Whenever I read about Windows 8, I keep seeing terms like “Charms,” “Tiles,” and “Metro.” What’s that all about?
Windows 8 introduced significant – some would say radical – changes to Microsoft’s longstanding Windows platform. Many of these changes aim to improve the user experience on mobile devices, such as tablets and smartphones. Windows 8 introduces a new touch-friendly shell and user interface, which is based on Microsoft’s Metro design language (originally developed for Windows Phone). It features a completely new Start screen, with a grid of dynamically updating tiles that represent applications. The Start screen replaces the “Start menu” familiar to users of earlier versions of Windows. There’s also a new app platform with an emphasis on touchscreen input, and a new Windows Store (similar to Apple’s App Store) where you download applications to run on Windows 8. A vertical toolbar known as the charms bar (accessed by swiping from the right edge of a touchscreen, or using a mouse or other pointing device to select hotspots in the right corners of the screen) provides access to system and app-related functions, such as search, sharing, device management, settings, and a Start button.

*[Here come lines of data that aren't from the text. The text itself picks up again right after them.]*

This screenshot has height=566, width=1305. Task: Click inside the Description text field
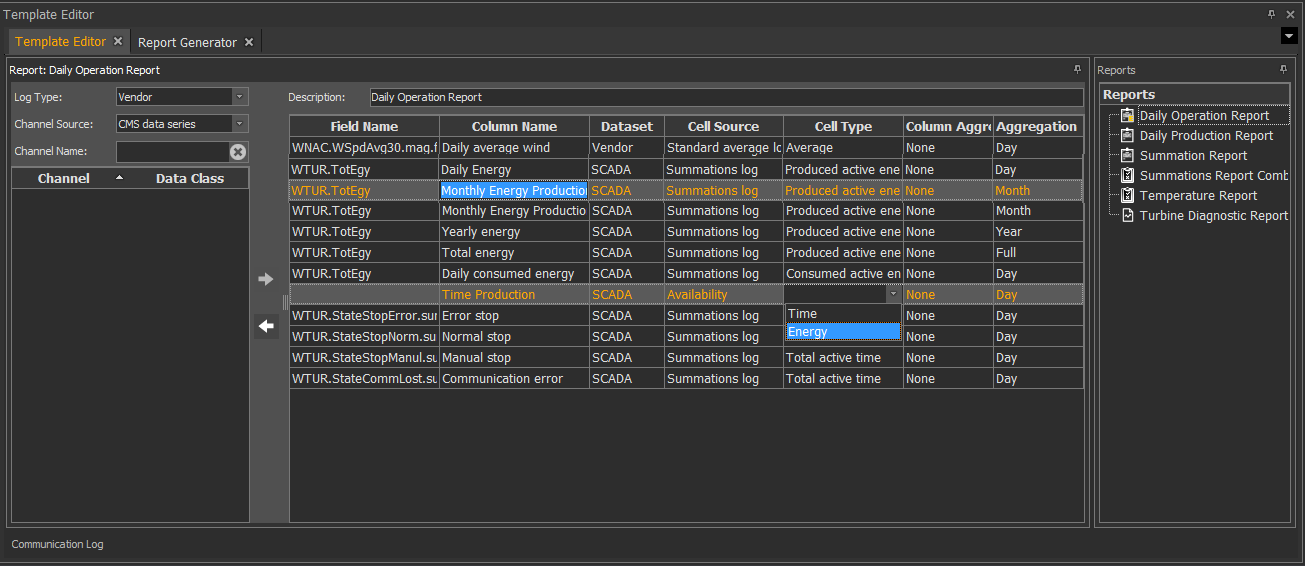pos(725,98)
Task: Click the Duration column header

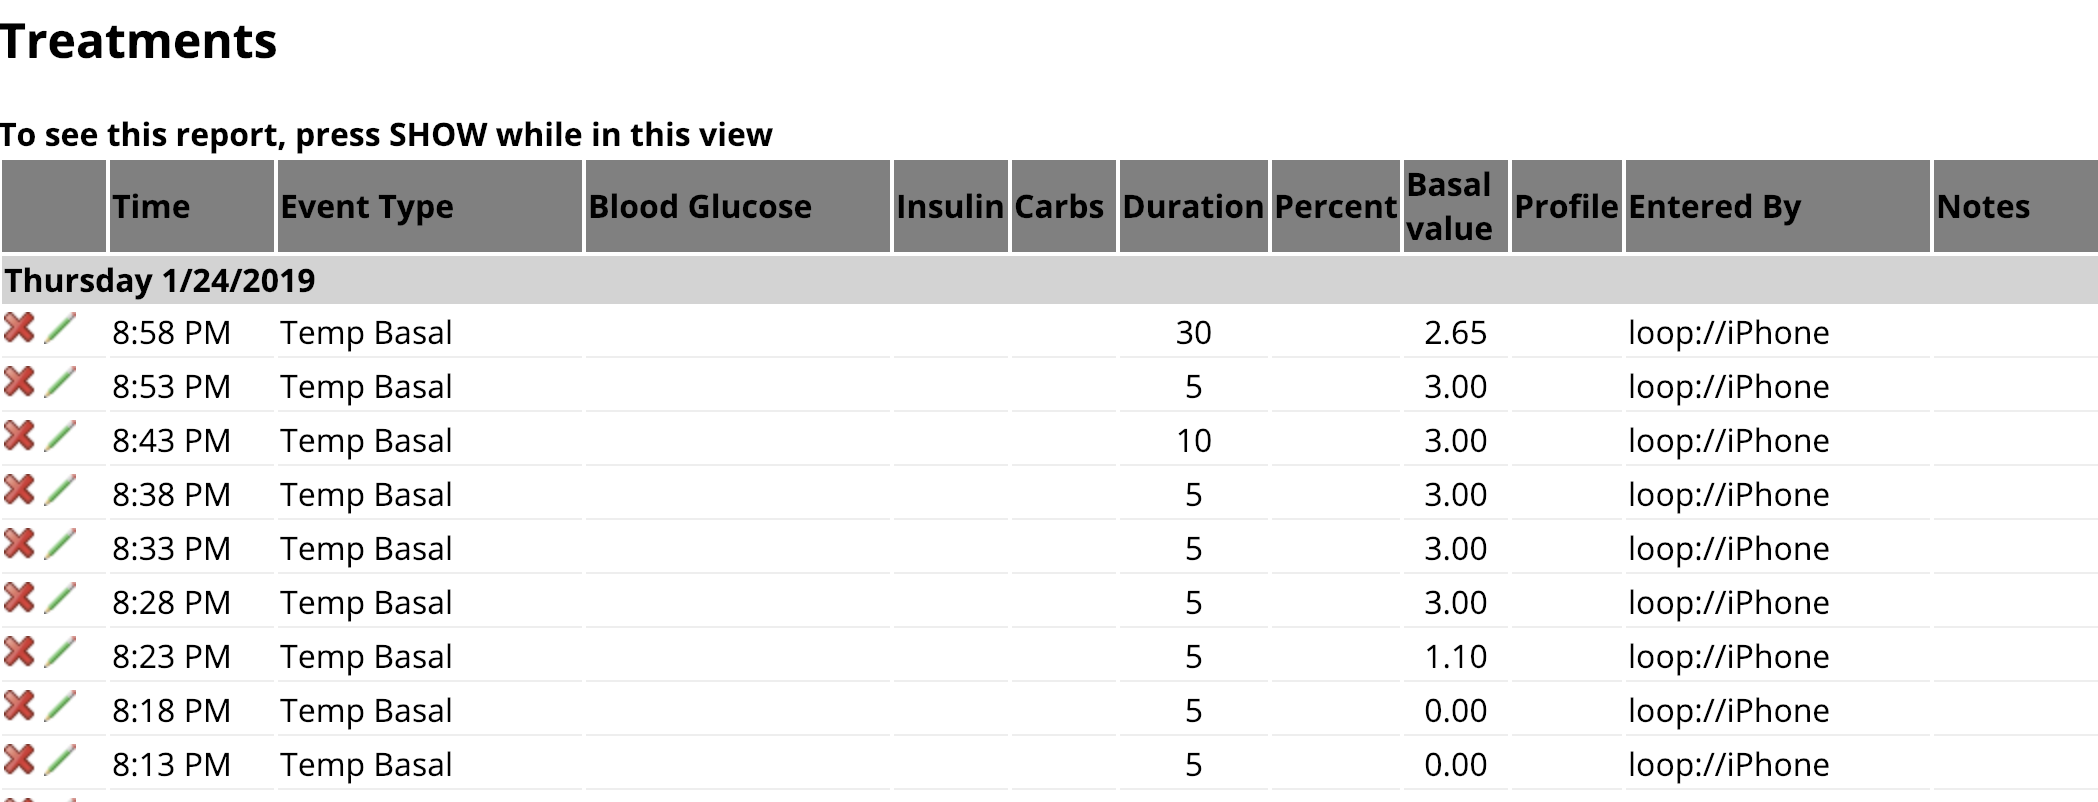Action: pos(1193,206)
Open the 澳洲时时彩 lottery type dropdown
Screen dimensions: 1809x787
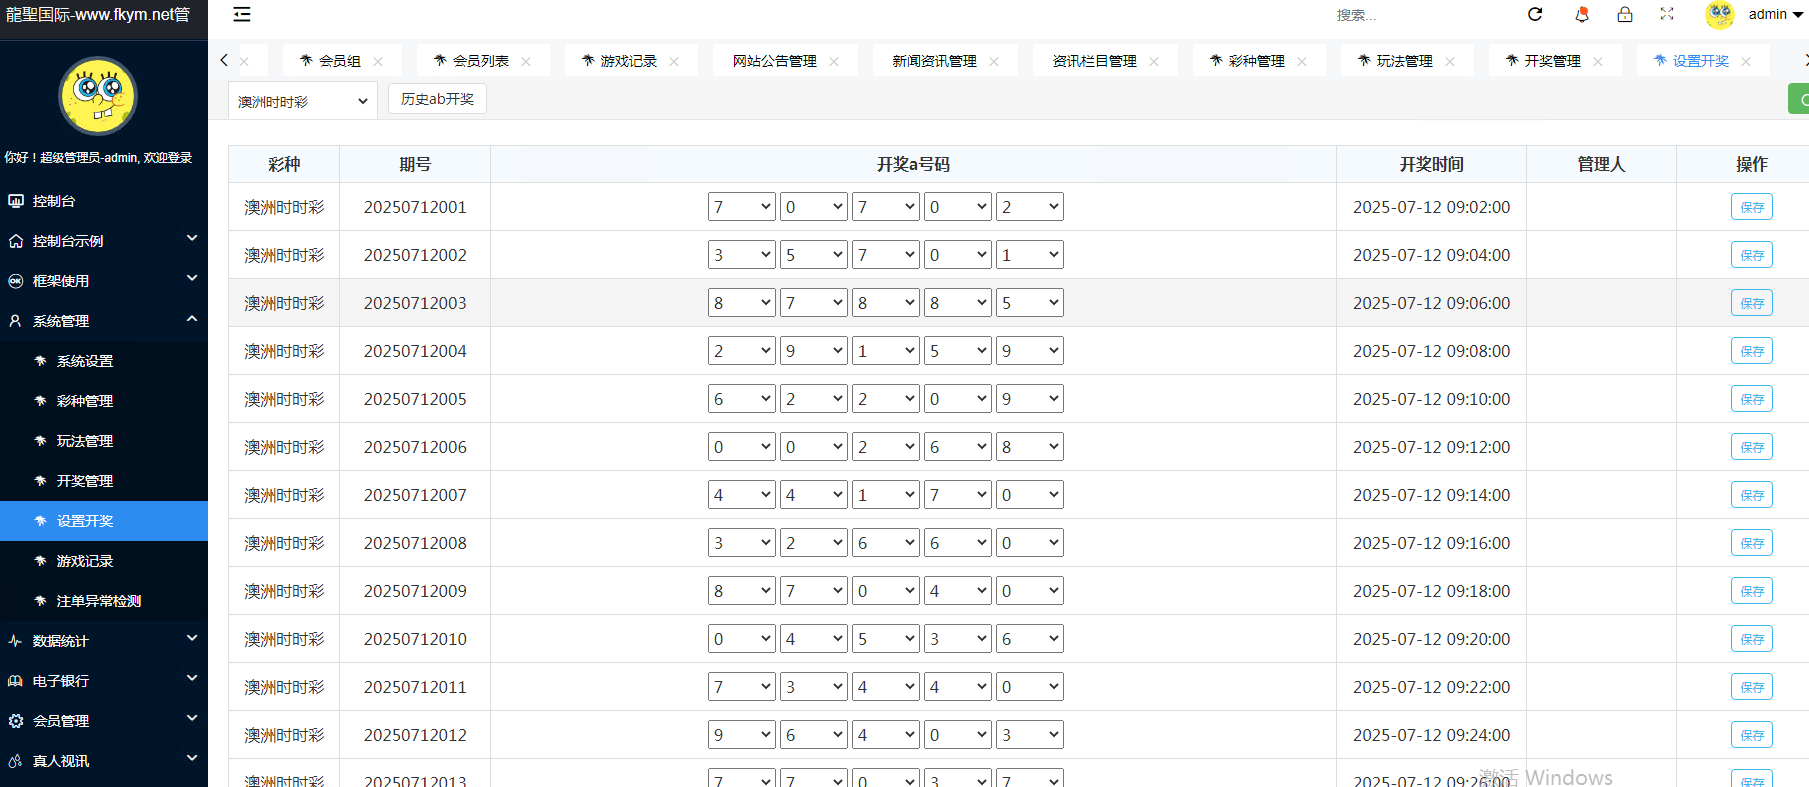302,101
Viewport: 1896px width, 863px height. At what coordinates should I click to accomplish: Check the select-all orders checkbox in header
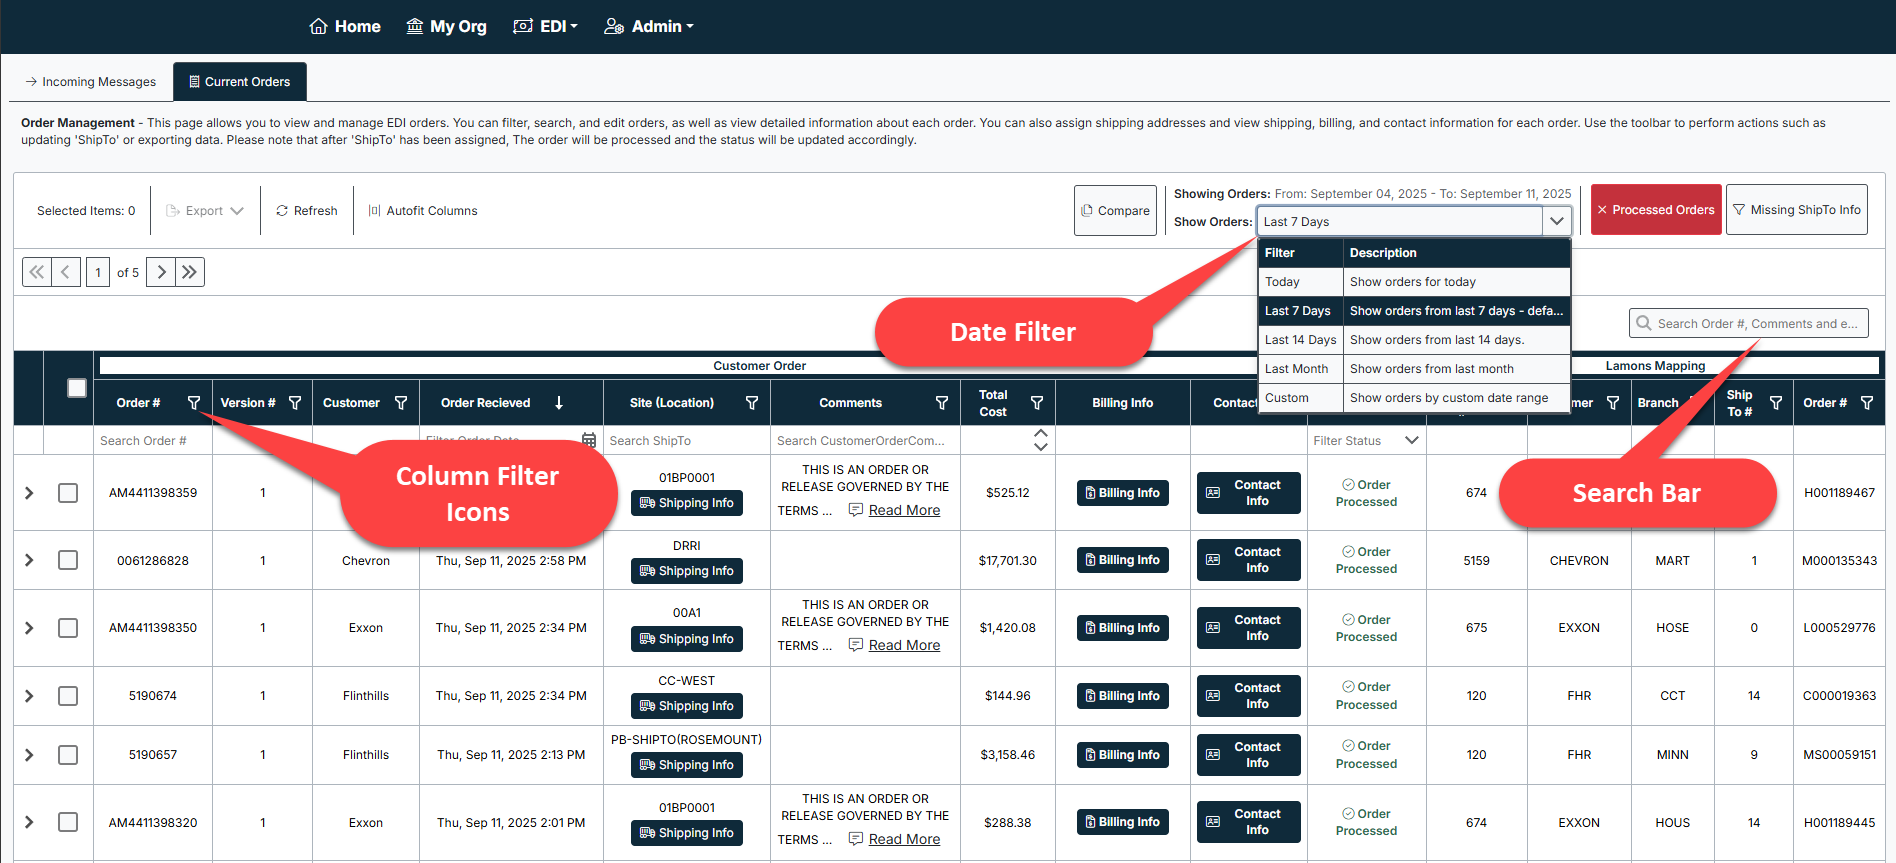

And that’s just the beginning. The learning curve for Windows 8, though steep, offers many rewards for those willing to give it a chance.
Where can I turn for help?
If you’re wanting to learn (or even master) Windows 8, we’ve devoted an entire section of our website to that end. We encourage you to go through the many useful tips, links, and tutorials there. We think you’ll find yourself becoming more comfortable with Windows 8 in no time.
If you’re still stuck, and you purchased your Windows 8 system from Connecting Point, you can always contact us for tech support. You can also visit the Windows 8 support section of Microsoft’s website, or call Microsoft’s support line at 1-800-642-7676.
Is there a way I can make Windows 8 look and feel more like earlier versions of Windows?
Yes. A developer by the name of Ivo Beltchev has created a collection of “usability enhancements” for Windows 8, which together give you the ability to make Windows 8 look and feel very much like either Windows XP or Windows 7. Beltchev calls it Classic Shell, and the download is free. (If you end up using and liking Classic Shell, we encourage you to make a donation to help support Beltchev and his efforts.)
I keep hearing about Windows RT. What’s that?
Windows RT is available only as a preinstalled operating system on select tablets and PCs. Thin and light, Windows RT PCs are designed to draw power thriftily for maximum battery life. They start up in an flash, and remain wirelessly connected to email, social networks, and apps. Windows RT includes Microsoft Office Home & Student 2013 RT, so you can be productive while on the go. Windows RT only runs its built-in apps or apps that you download from the Windows Store.